====== PASSAGE FOR REVIEW ======
At the National Association of Primary Care conference in Birmingham this week, Lord Howe called on the GPC to continue discussing changes to the GP contract with the government.
‘We are very keen that negotiations should continue and we still want to find mutually acceptable solutions,’ he said.
‘We very much would like to continue discussing with the BMA a range of proposals set out in our letter,’ he added. ‘I would like to suggest that none of those are set out in stone, however if negotiations aren’t possible we really don’t want to lose the opportunity to make these improvements for your patients.
Five months of negotiations over the 2012/13 contract came to an end last week and the DH published its list of proposed changes, including an overhaul of QOF and a plan to axe MPIG.
Lord Howe said he believed the government had ‘put a fair deal on the table’. He said the changes were about improving patient care and admitted that the pay increase was ‘modest’.
====== MATERIAL PROVIDED ======
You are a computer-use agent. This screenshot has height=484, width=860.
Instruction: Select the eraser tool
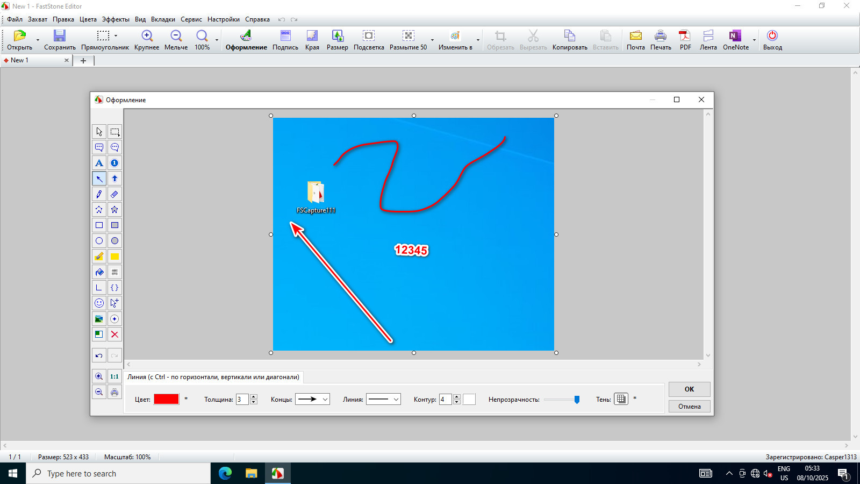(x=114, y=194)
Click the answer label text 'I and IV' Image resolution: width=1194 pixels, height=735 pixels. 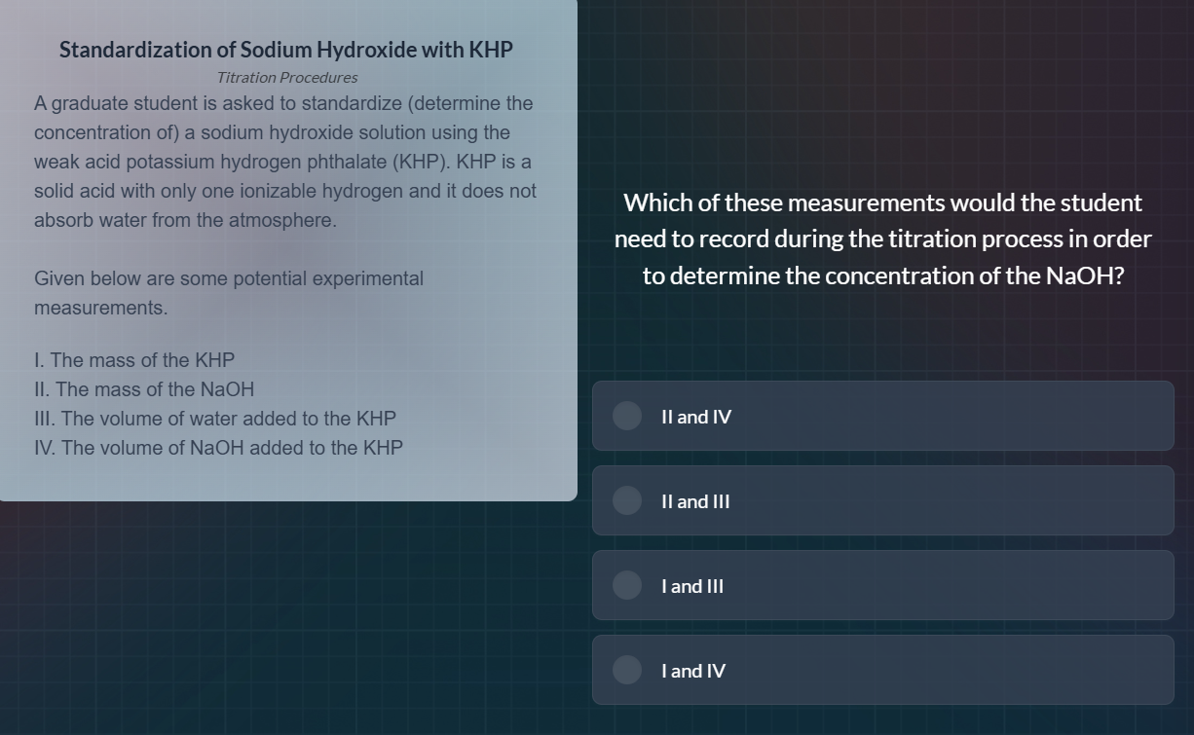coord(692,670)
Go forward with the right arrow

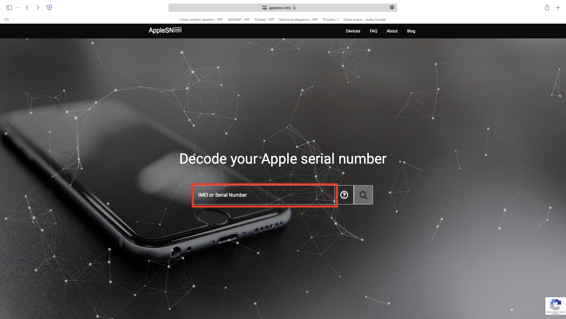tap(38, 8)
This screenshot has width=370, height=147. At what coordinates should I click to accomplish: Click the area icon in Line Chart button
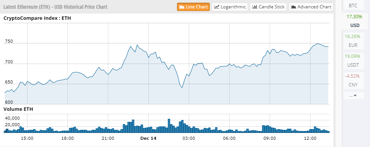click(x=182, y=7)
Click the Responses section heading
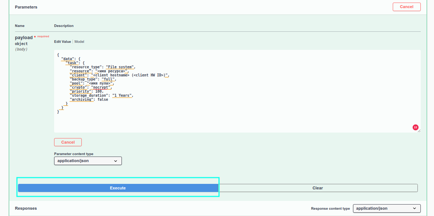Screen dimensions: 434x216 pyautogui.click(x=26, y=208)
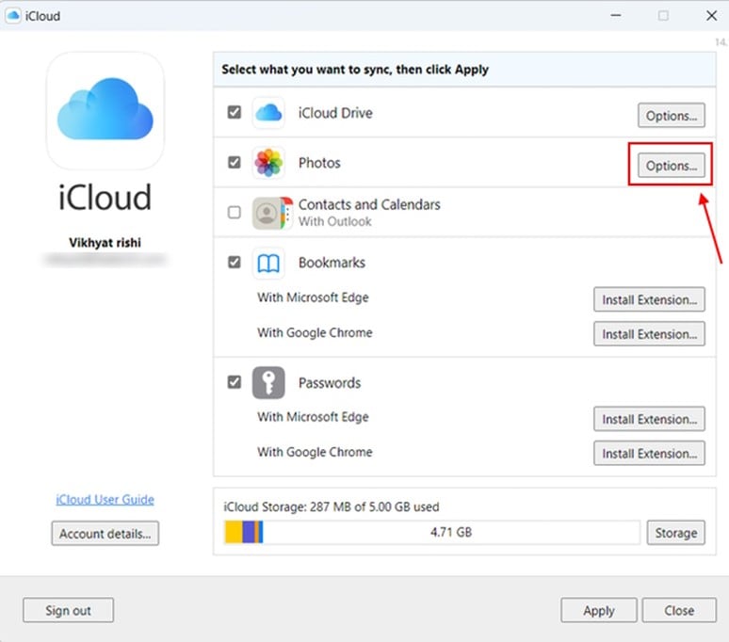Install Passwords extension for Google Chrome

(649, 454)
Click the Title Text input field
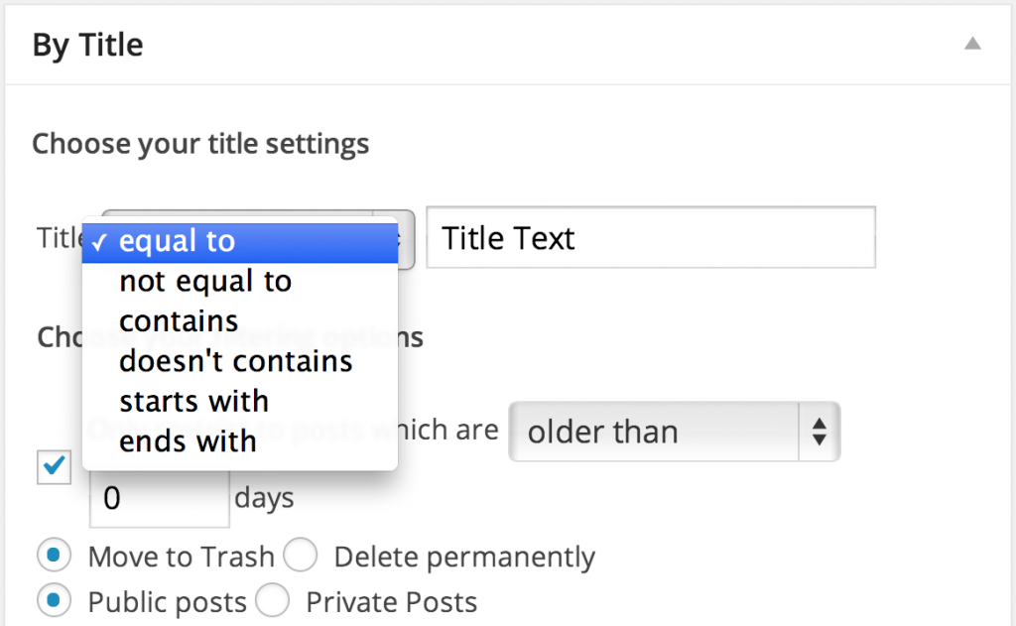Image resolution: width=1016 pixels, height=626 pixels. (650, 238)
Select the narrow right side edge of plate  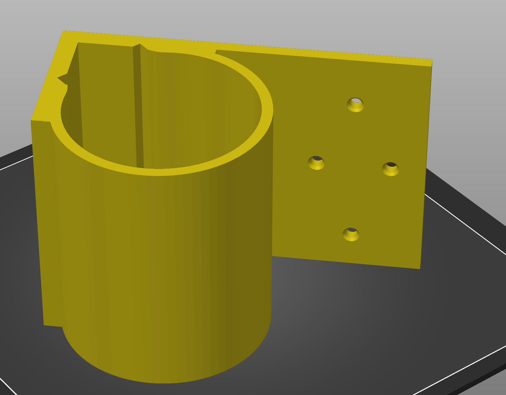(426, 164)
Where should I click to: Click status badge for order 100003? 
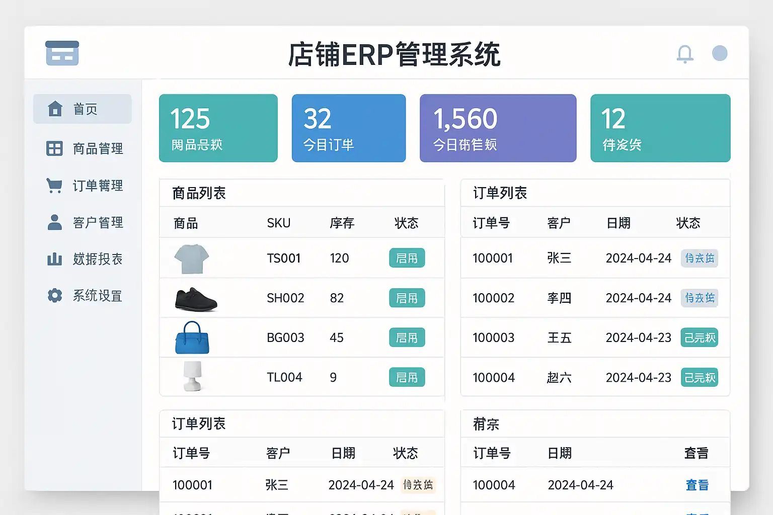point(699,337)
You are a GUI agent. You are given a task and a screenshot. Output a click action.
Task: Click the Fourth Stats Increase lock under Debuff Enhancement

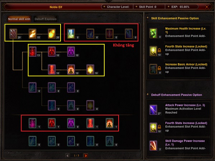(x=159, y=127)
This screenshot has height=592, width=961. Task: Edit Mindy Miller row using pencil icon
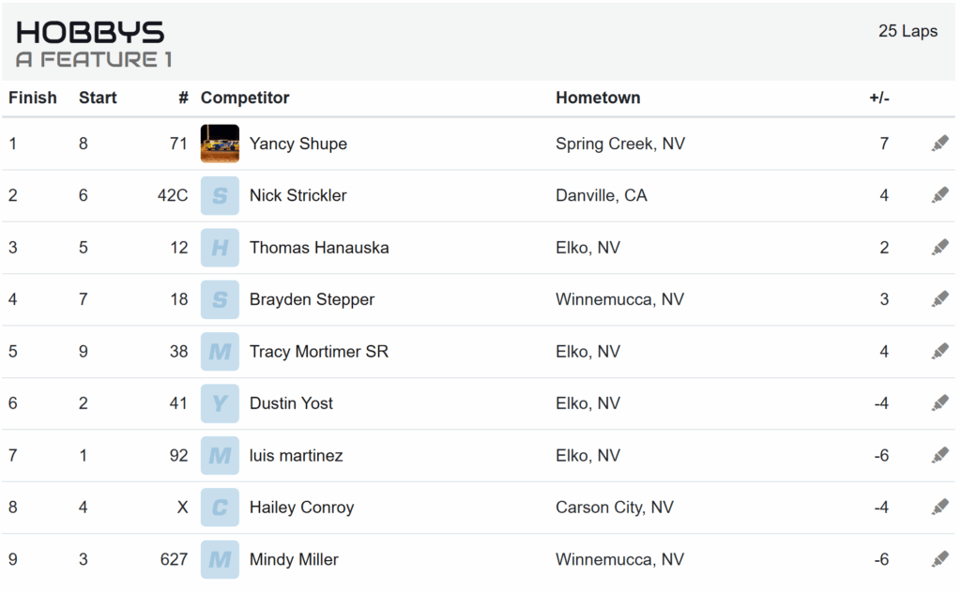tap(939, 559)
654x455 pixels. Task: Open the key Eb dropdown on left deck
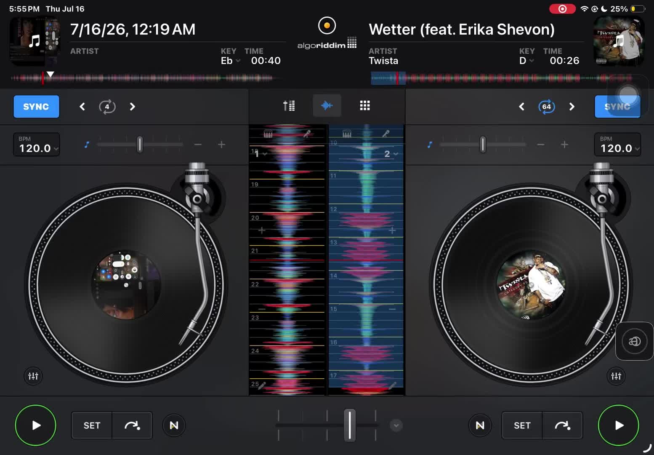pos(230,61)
======
TASK ITEM A:
In the article on the GP contract talks, how long did negotiations over the 2012/13 contract last?
TASK ITEM B:
Continue the article on the GP contract talks from where it stops.

EXPECTED ANSWER A:
Five months.

EXPECTED ANSWER B:
‘They are not about efficiency or reducing investment in general practice - as the BMA I think has suggested – they are about improving patient care, saving more lives and improving services,’ he said. ‘Yes, additional investment is modest and we are looking for improvement for patients, but that is no different from what we expect the rest of the NHS as well.’
Lord Howe said the government wanted to see, in return for its additional investment, better care for patients. ‘This is about driving up standards for all and we want the contract to reflect the most up-to-date expert guidance and excellent standards of care,’ he said.
He also denied that the changes would undermine the future of PMS contacts. ‘There is nothing in our proposals that will mean the end of the PMS contract,’ he said.